D’accord, nos solutions sont peu efficientes
Nous sommes d’accord que l’accent est mis depuis très longtemps beaucoup plus sur l’expérience développeur que sur l’efficience des solutions. Je suis assez perplexe de voir que l’on écrit quasi systématiquement deux applications aujourd’hui pour la plupart des projets : une API et une application front complexe avec un framework de SPA, là où il y a 10 ans on aurait généré toutes les pages côté serveur pour un résultat comparable.

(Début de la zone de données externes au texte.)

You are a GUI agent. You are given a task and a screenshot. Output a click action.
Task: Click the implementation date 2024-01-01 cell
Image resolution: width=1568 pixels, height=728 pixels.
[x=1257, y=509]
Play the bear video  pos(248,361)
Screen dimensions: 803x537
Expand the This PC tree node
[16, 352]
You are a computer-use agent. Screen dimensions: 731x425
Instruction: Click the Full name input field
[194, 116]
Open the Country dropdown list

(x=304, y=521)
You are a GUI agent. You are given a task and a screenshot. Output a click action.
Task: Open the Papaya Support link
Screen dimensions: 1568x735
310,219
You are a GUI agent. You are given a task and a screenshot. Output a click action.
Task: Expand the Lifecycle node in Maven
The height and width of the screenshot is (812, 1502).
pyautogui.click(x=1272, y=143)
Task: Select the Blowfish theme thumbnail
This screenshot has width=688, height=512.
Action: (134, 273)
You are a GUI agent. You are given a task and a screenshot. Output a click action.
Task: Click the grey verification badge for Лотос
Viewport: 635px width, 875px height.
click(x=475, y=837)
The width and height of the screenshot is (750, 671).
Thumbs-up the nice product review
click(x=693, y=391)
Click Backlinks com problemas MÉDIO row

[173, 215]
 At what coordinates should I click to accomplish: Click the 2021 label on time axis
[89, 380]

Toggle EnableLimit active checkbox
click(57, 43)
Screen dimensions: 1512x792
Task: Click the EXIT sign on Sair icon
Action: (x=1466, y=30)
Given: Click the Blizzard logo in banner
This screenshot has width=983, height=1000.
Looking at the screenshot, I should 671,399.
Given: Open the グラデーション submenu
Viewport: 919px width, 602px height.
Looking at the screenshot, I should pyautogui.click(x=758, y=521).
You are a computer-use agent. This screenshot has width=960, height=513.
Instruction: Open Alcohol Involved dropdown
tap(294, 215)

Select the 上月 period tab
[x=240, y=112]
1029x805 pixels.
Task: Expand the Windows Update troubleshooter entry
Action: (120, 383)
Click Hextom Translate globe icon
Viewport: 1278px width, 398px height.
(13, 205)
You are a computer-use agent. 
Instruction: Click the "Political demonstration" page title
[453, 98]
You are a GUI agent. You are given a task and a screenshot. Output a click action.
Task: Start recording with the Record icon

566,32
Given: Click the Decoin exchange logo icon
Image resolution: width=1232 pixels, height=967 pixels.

Si on va plus loin, l’exemple de la mère de toutes les démos (en / youtube), où en voit en 1968, des personnes travailler en réseau, avec des emails, de l’hypertexte et des documents partagés est assez intéressant : on a de la marge avant d’être limités dans nos usages par la puissance de nos machines. Autres exemples : il est possible de faire tourner mastodon sur un Apple II (en), et un processeur vieux de 20 ans suffit à Perseverance pour explorer Mars.
Je voulais ajouter quelque part les nuances nécessaires autour de ce tableau comparatif que je vois souvent. Le choix d’un univers technique n’est pas qu’une question de langage et de performances. Et il n’est pas raisonnable d’imaginer un passage (par exemple) de Java à C dans les entreprises : ce sont des univers peu comparables, en termes d’outils, de documentations, d’usages possibles et de talents disponibles.
Optimisons déjà dans notre univers
Il y a déjà beaucoup à faire sur l’optimisation des solutions existantes sur les technologies répandues, sans parler de tout ce qui est possible en termes de conception fonctionnelle.